+++ Belge Metni +++

Bu kitabevlerinde diger ana akim kitabevlerinin aksine bir tarikat veya cemaate malolmus eserlerden cok Hasan el Benna, Seyyid Kutub gibi Turkiye disinda yetismis Islam alimlerinin eserleri satilir. Bizim kulturumuzun meyvelerinden sufi muzik veya ilahiler yerine yesil popun babasi sayilan Iran Azerilerinin soyledigi devrimci Islami marslar calinirdi.

Sigara icen ama dindar hassasiyetle kahvehanelere soguk bakan, siyasi partilerden hoslanmayan veya meslegi geregi bu ortamdan uzak duran, tarikat ve cemaat silsilesine girmeyi nefsine agir goren pek cok idealist dindar vatandasin, ogrencinin ve IHL ogretmeninin bulusma noktasiydi bu kitabevleri.

Ortam cok masumdur; zira kitap sevgisi, ilim irfan aski ile bir araya gelinmistir. Aileden gorulen geleneksel muhafazakar islam, biraz bayat geldigi icin yeni bir soylem arayisi vardir. Sigara sevilir zira aksakalli muhafazakar buyuklerin aksine Hamaney gibi dini liderler sigaraya cevaz veriyordu. Kitapevlerinin yavas musteri temposu, saatlerce surece cay-sigara muhabbetleri ve propaganda icin en ideal ortamdi.

Zamanla katilim ve parti destegiyle vakfa donusenleri olsa da veya sahipleri sinif atlayip endustri degistirse de zamana direnen kitabevleri muhafazakar nufusun yogunlastigi sehirlerde hala islevlerini surduruyorlar.

+++

**Çalışma Yönergeleri**
**A)** Kitabevleri hakkındaki metnin "Zamanla katilim ve" ile başlayıp "hala islevlerini surduruyorlar." ile biten kısmını olduğu gibi yeniden yazın.
**B)** Kitabevleri hakkındaki metne göre bu kitabevlerinde sufi müzik veya ilahiler yerine ne çalınırdı?
**C)** Kitabevleri hakkındaki metne göre bu ortamda sigara neden sevilirdi? Bir ila üç cümleyle açıklayın.
Yalnızca kitabevleri hakkındaki metne dayanın.

+++ Verilen Bilgiler +++

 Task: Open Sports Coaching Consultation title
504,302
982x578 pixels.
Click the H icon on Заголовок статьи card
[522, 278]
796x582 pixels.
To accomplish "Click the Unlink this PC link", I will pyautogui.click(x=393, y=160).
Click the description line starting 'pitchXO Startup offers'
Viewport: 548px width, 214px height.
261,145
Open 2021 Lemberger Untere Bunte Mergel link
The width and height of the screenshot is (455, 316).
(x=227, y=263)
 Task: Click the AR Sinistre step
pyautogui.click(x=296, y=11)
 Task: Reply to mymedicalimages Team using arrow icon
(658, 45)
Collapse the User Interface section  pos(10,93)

+++
+++ Verilen Bilgiler +++

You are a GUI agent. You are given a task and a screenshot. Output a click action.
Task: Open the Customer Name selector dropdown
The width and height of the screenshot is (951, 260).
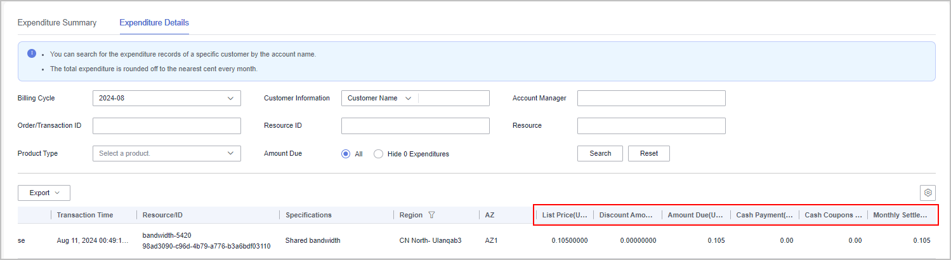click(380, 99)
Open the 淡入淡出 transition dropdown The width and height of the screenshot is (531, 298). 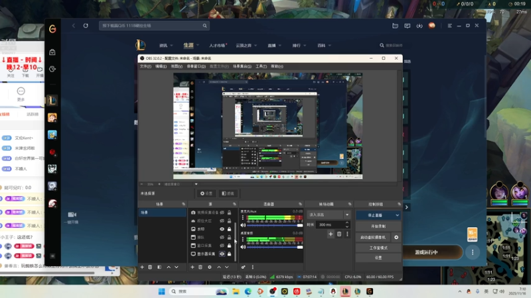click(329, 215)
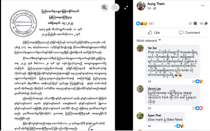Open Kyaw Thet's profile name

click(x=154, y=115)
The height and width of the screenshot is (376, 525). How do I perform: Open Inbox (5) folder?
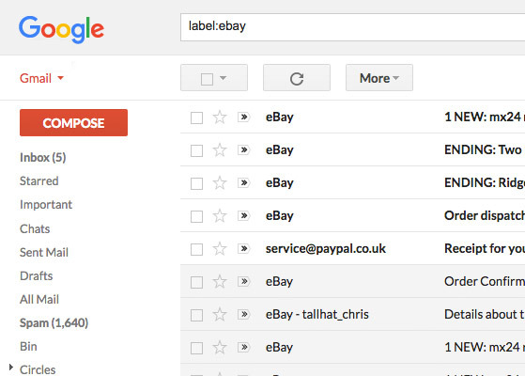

+++

**Görevlere Göre Çözümler**
**A)**
Zamanla katilim ve parti destegiyle vakfa donusenleri olsa da veya sahipleri sinif atlayip endustri degistirse de zamana direnen kitabevleri muhafazakar nufusun yogunlastigi sehirlerde hala islevlerini surduruyorlar.

**B)** İran Azerilerinin söylediği devrimci İslami marşlar çalınırdı.

**C)** Aksakallı muhafazakâr büyüklerin aksine Hamaney gibi dini liderler sigaraya cevaz veriyordu. Bu nedenle kitabevlerindeki ortamda sigara sevilirdi.